En es que en esta ciudad se celebró el enlace de la ahijada del soberano, Martina Jaúdenes de Diego, y Luis Abascal Alía. el caso es que estamos ante otro desplante de la soberana, que tampoco gusta de juntarse con los primos Borbón.

El comportamiento de la reina ha causado algún que otro malestar en la pareja. Según da cuenta 'EsDiario', don Felipe ya no sabe qué cara poner cuando le preguntan por su esposa, tampoco qué excusas dar para que sus ausencias sean menos llamativas.

Tiempo atrás, se comentó acerca de una crisis matrimonial.
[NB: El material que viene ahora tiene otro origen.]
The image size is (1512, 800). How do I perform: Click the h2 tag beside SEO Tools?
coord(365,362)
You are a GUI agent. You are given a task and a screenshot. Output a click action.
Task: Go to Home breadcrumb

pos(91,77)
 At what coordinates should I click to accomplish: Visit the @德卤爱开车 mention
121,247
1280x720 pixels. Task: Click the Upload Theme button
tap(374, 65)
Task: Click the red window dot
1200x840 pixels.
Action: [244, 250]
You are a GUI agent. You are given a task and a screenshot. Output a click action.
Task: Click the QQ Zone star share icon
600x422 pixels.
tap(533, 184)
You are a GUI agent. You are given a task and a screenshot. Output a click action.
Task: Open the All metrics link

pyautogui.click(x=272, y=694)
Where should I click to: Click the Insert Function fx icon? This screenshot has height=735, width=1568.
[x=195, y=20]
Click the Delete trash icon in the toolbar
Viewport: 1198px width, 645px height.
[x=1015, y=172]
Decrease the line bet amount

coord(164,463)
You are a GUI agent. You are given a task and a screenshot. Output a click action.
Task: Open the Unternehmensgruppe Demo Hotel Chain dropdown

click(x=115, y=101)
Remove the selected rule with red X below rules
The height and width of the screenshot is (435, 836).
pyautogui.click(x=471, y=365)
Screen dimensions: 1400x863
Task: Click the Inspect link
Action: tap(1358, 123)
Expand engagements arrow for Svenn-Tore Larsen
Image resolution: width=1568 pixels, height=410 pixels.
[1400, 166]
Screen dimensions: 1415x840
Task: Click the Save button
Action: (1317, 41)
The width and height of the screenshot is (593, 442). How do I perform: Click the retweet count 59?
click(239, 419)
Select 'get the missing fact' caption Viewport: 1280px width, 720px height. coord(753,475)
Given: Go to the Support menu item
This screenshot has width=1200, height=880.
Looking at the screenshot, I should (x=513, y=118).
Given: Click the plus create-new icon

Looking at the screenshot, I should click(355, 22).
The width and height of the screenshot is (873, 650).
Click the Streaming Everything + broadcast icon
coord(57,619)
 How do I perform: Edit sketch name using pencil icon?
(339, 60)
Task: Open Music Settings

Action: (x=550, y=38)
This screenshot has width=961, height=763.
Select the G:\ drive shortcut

Incluso se dijo que el rey emérito habría aconsejado a su hijo el divorcio. Según parece, su nuera no es santo de su devoción. Es algo que no se molesta en disimular. Tampoco la reina Sofía lo tiene fácil con doña Letizia. Ha intentado acercarse a ella sin demasiado éxito. Aunque no comentó nada, se sabe que se llevó un gran disgusto cuando nació la primera hija del matrimonio. Tanto ella como las infantas estaban convencidas de que se llamaría Sofía.

De hecho, era un nombre que a doña Elena y su hermana Cristina les gustaba mucho pero lo dejaron para que su hermano se lo pusiera a su primogénita, en el caso de que fuera niña. Y lo fue. Sin embargo, por imperativo de doña Letizia, la heredera se llama Leonor. A la segunda de sus hijas si le pusieron el nombre de su abuela paterna.